**Passage**

— Start —

Specifically, John and Furnish had wanted to bring home a boy they'd met while visiting a Ukrainian orphanage on behalf of his AIDS foundation. "I saw this beautiful, innocent little boy with this incredible smile," John said last year. "He just unlocked this feeling in my heart. Actually, he broke it. This little boy just changed everything. We tried to adopt but the Ukraine don't accept same-sex couples." (John and Furnish aren't technically married, but the pair, who've been together for almost 20 years, were legally joined in a civil union in 2005.) "This is the boy who changed my heart, who planted the seed. I'll never give up on him."
The frustrating experience in the Ukraine "kind of lit the fuse," John explained to David Letterman. "We said, if we can't adopt, let's try the surrogacy route. And I've always turned that idea down before because I thought it was too old. But I thought, you know what, I'm not too old… The biggest challenge in life is to bring up a child, as you probably know or any parent knows. And I thought, I'm ready for this. So we decided to go ahead."
After the birth of Zachary, John couldn't wax ecstatic enough about "adventures in daddy-land," as he put it, even admitting to the "descent into gibberish" that affects any parent stricken with a case of baby-talk. "It's turned me into the gooiest person in the world."
Naturally, his parenthood hasn't been without its share of controversy — not just among the portion of the population that disapproves of gay parents, but among those who believe that Elton's lavish lifestyle and/or seemingly nonstop work schedule are bound to make him a less-than-present parent.
After the baby was born, one English paper, the Daily Mail, took particular delight in reporting every occasion on which John left his L.A. apartment without the infant -- be it to lunch, dinner, a New Year's Eve party, the studio, or the Troubadour — and also alleged that he and Furnish had multiple round-the-clock nannies to really smell all those nappies.
John denied much of what was in those dismissive accounts when he and Furnish sat down with Barbara Walters. "The Daily Mail in England said we [have] four round the clock nannies and chefs. Chefs are very important for babies!" he smiled. "The nonsense that was written—we have one nanny, and we're very hands-on… We change him, we bath him, we feed him and we read him a story every night," he added, describing their routine. "And we take him to lunch."
"The worst thing you can do to a child, and I've seen it happen so many times, is the silver spoon," John also told Walters. "Being the child of a famous person is very hard. So we're gonna have to work on that. It's not gonna be an easy ride for him. [That isn't] to say a child who's born into a wealthy environment can't be a good child. But there are pitfalls. And we know the pifalls."

— End —

**Data section**
— Start —

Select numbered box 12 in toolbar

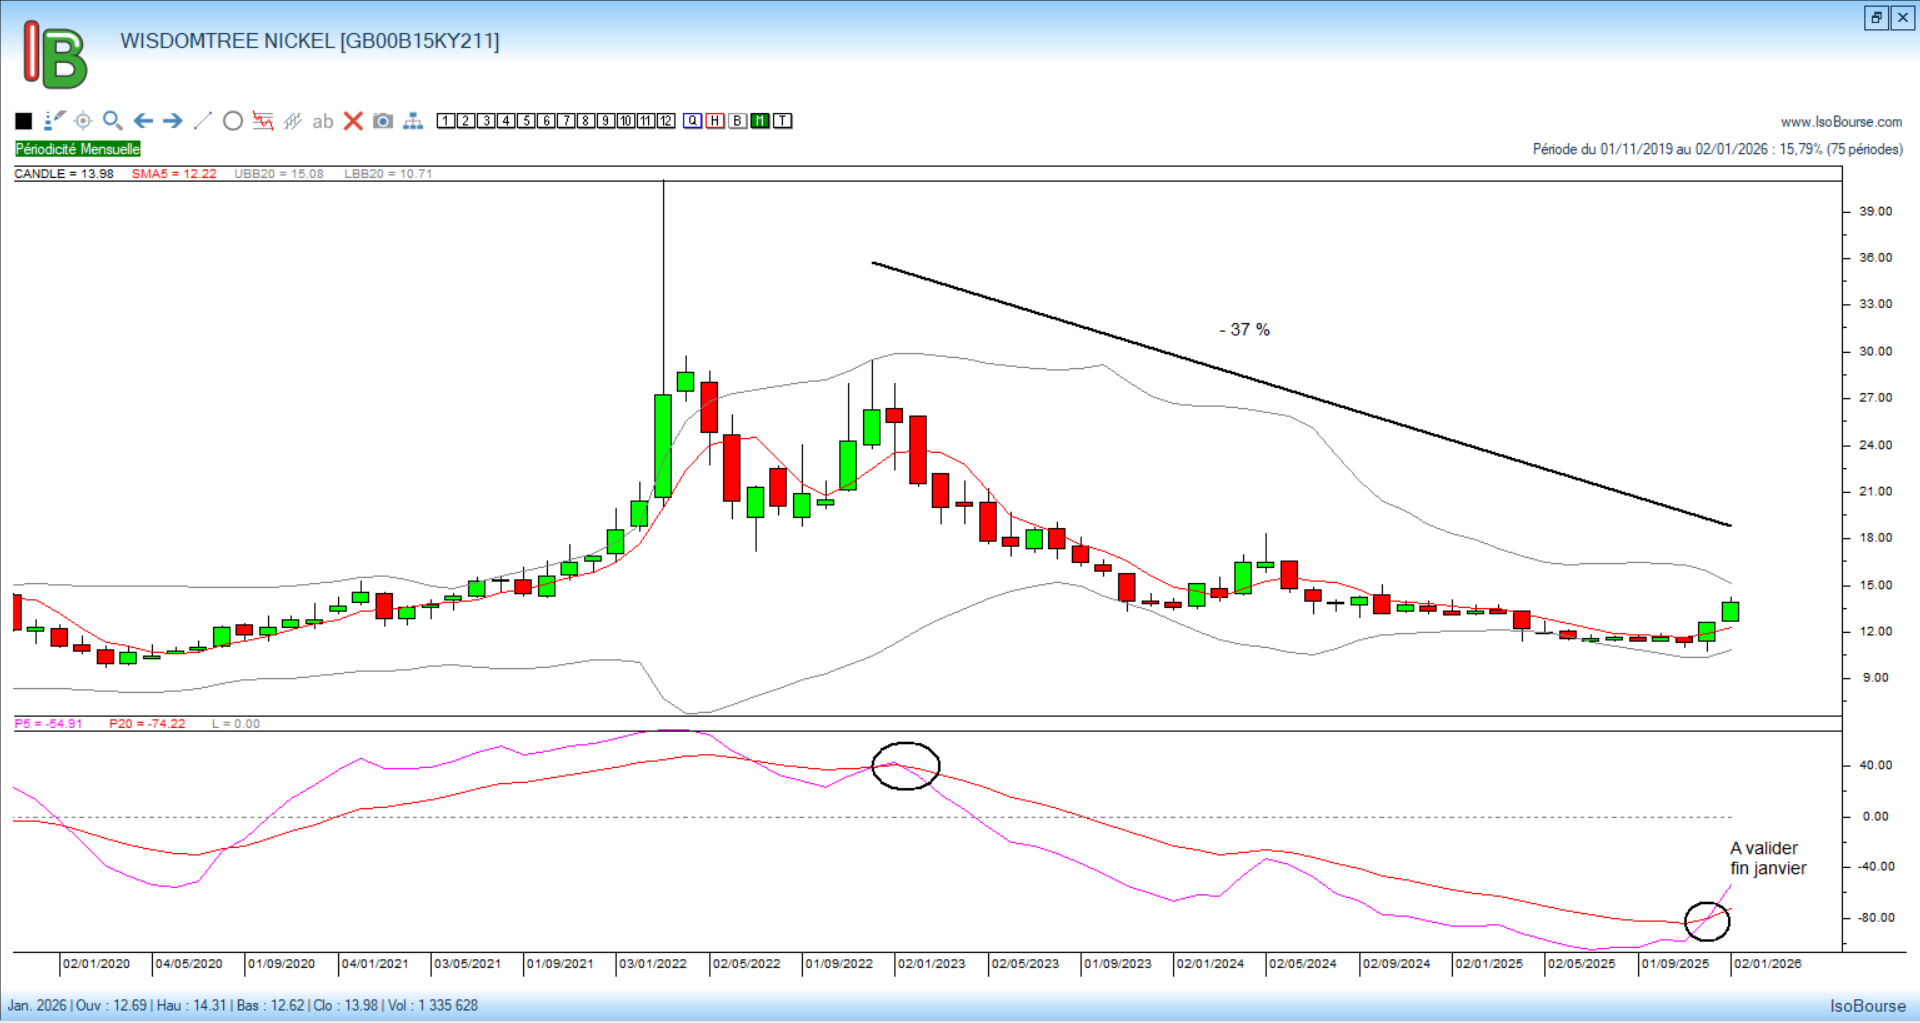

— End —

Reproduce the portion of the passage above on Elton John becoming a father, starting at the words that contain "After the baby" and stopping after "all those nappies.".

After the baby was born, one English paper, the Daily Mail, took particular delight in reporting every occasion on which John left his L.A. apartment without the infant -- be it to lunch, dinner, a New Year's Eve party, the studio, or the Troubadour — and also alleged that he and Furnish had multiple round-the-clock nannies to really smell all those nappies.